Expression of glycolipids and myelin-associated glycoprotein during the differentiation of oligodendrocytes: comparison of the CG-4 glial cell line to primary cultures.

The expression of cerebrosides, sulfatides, gangliosides and the myelin-associated glycoprotein (MAG) during differentiation of the CG-4 line of oligodendrocyte progenitors [Louis et al.: J. Neurosci Res 31: 193, 1992] was compared with their expression in primary cultures of oligodendrocyte precursors [McCarthy and de Vellis: J Cell Biol 85: 890, 1980]. When the CG-4 cells differentiated from bipolar progenitors to oligodendrocytes, there was a decrease of glucosylcerebroside synthesis and an increase in galactosylcerebroside and sulfatide synthesis.
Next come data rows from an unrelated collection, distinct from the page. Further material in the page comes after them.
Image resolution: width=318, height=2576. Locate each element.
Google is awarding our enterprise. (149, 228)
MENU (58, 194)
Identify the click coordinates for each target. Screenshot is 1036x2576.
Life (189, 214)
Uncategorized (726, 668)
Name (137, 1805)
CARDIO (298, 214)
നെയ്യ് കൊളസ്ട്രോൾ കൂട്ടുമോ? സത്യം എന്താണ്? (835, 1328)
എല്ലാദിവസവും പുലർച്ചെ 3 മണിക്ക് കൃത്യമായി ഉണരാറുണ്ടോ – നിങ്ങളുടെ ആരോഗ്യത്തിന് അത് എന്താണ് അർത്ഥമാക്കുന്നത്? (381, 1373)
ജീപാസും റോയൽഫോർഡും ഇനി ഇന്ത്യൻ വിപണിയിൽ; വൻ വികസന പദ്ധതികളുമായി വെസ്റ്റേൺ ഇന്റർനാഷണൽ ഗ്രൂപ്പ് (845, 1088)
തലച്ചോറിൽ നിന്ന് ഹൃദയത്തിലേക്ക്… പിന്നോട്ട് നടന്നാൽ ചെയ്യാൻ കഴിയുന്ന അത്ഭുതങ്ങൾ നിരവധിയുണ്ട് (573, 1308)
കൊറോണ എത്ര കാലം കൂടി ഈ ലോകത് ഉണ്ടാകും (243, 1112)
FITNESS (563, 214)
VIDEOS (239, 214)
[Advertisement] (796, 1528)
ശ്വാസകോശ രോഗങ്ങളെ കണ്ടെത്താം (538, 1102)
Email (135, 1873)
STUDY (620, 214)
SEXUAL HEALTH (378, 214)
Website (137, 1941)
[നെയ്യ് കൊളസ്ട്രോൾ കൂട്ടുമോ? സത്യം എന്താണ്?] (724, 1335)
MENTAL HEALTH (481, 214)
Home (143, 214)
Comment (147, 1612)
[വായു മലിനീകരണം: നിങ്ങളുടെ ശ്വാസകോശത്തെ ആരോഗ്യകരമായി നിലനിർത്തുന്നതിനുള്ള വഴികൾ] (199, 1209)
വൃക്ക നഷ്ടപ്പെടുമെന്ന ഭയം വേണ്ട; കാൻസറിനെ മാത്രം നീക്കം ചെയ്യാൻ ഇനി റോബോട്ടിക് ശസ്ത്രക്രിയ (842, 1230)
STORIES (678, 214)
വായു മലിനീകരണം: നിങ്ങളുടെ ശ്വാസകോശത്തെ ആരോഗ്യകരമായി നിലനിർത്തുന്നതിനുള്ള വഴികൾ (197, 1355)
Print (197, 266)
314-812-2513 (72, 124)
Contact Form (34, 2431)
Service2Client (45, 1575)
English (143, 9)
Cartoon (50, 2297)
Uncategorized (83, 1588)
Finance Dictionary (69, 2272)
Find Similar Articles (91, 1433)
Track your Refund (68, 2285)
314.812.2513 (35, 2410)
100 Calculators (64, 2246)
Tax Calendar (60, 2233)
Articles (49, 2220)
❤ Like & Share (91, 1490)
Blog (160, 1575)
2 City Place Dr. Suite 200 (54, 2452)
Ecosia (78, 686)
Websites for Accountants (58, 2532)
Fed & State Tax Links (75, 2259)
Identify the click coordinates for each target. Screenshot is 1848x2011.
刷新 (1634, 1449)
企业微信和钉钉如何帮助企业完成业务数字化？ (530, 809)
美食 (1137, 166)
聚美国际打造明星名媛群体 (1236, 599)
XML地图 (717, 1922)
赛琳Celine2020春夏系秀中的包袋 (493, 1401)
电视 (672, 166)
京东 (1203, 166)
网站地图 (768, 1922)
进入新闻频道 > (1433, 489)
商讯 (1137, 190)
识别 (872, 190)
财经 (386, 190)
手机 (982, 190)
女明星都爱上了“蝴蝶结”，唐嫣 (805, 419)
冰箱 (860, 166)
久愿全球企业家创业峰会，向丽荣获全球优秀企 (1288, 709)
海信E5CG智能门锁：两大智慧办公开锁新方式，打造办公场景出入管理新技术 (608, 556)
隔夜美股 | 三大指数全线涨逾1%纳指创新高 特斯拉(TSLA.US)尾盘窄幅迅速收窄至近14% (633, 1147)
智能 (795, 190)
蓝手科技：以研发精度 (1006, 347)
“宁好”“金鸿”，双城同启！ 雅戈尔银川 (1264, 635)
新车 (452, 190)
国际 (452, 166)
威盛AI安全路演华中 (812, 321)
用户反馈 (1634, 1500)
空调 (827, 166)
However, even after differentiation, the incorporation of [3H]galactose into these glycolipids, the amounts of galactosylcerebroside and sulfatide, and the galactocerebroside/sulfatide ratio were all much less than in primary cultures of differentiating oligodendrocytes. The major gangliosides in differentiated primary oligodendrocyte cultures were GM3 and GD3, and GD3 was also a major ganglioside in the CG-4 line. However, unlike primary cultures of O-2A lineage cells in which GM3 synthesis increased dramatically during differentiation to oligodendrocytes, the CG-4 cells expressed very little GM3. Also, the CG-4 cells expressed larger amounts of more complex gangliosides, e.g. GD1b and GT1b, which were almost entirely restricted to the b-series. The amount of MAG expressed by the CG-4 cells increased substantially when they differentiated to oligodendrocytes, and it was almost all the large immature isoform. However, even after differentiation, the amount expressed was less than in differentiated primary oligodendrocyte cultures. Overall, the lower expression of myelin-related glycolipids and MAG by the CG-4 line suggests a lesser degree of differentiation in comparison to primary oligodendrocytes under the culture conditions of these experiments, but the larger amounts of cells available from the CG-4 line should be useful for investigating glycolipid and MAG function related to the early stages of myelinogenesis.